• What is being asked:
The line with "Task: Click the Reports book icon", the line with "Open the PGC 2022 大礼包 section header", and all lines between them in the material below: return these exactly, and no others.

• Dataset records:

*** Block opens ***

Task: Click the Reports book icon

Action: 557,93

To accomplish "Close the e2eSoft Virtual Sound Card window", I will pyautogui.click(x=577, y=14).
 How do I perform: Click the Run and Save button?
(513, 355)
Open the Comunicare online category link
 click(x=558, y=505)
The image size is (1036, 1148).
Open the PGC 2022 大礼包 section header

*** Block closes ***
*** Block opens ***

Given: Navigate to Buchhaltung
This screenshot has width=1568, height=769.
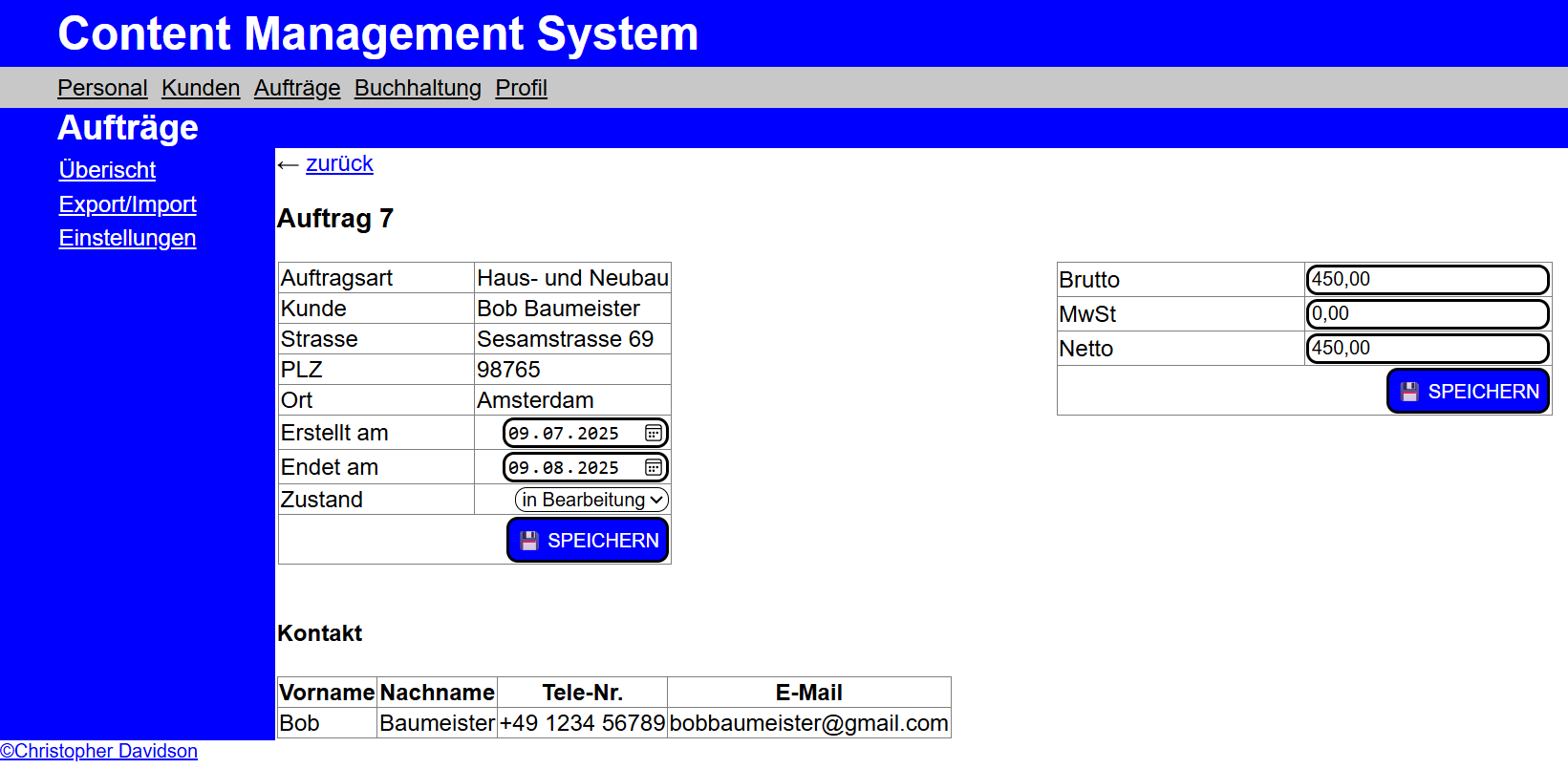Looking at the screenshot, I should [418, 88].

*** Block closes ***
*** Block opens ***

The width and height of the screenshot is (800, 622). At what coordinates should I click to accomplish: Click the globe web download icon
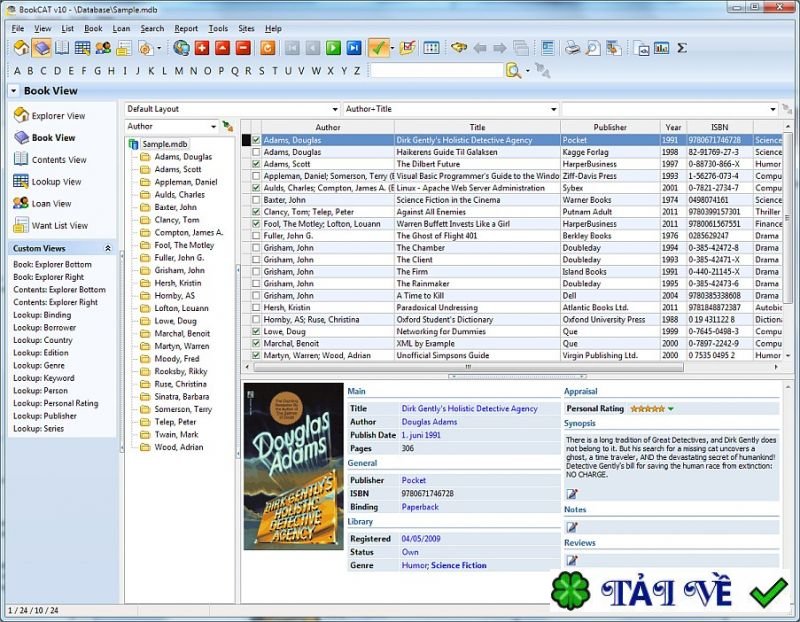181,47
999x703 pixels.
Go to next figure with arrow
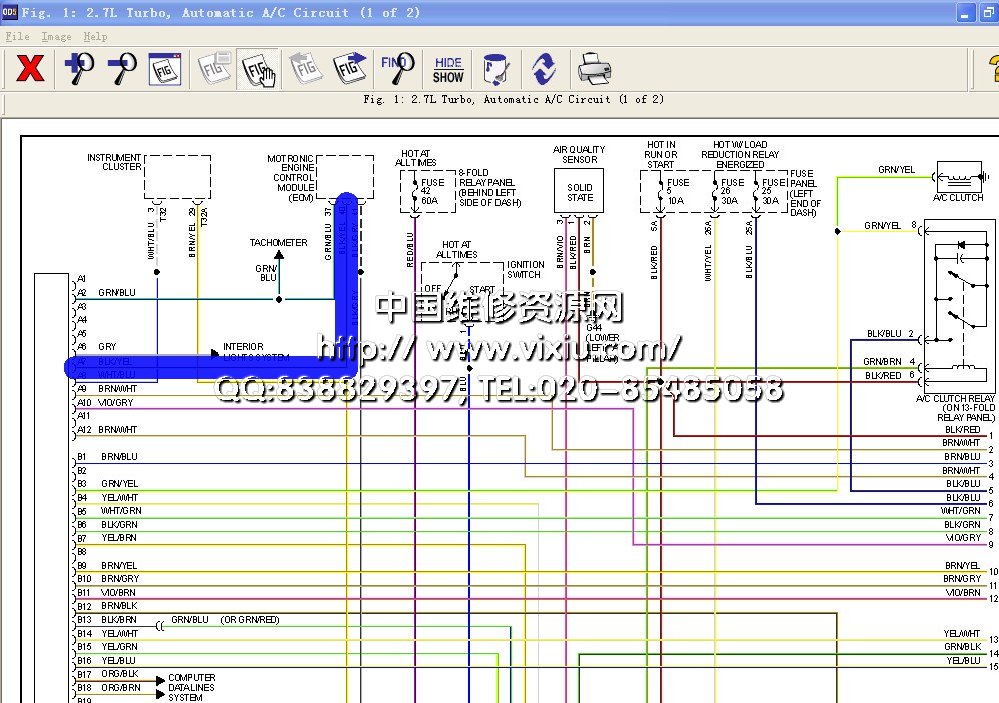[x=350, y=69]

*** Block closes ***

• Solution to the exercise:
Task: Click the Reports book icon

Action: 557,93

To accomplish "Close the e2eSoft Virtual Sound Card window", I will pyautogui.click(x=577, y=14).
 How do I perform: Click the Run and Save button?
(513, 355)
Open the Comunicare online category link
 click(x=558, y=505)
The image size is (1036, 1148).
Open the PGC 2022 大礼包 section header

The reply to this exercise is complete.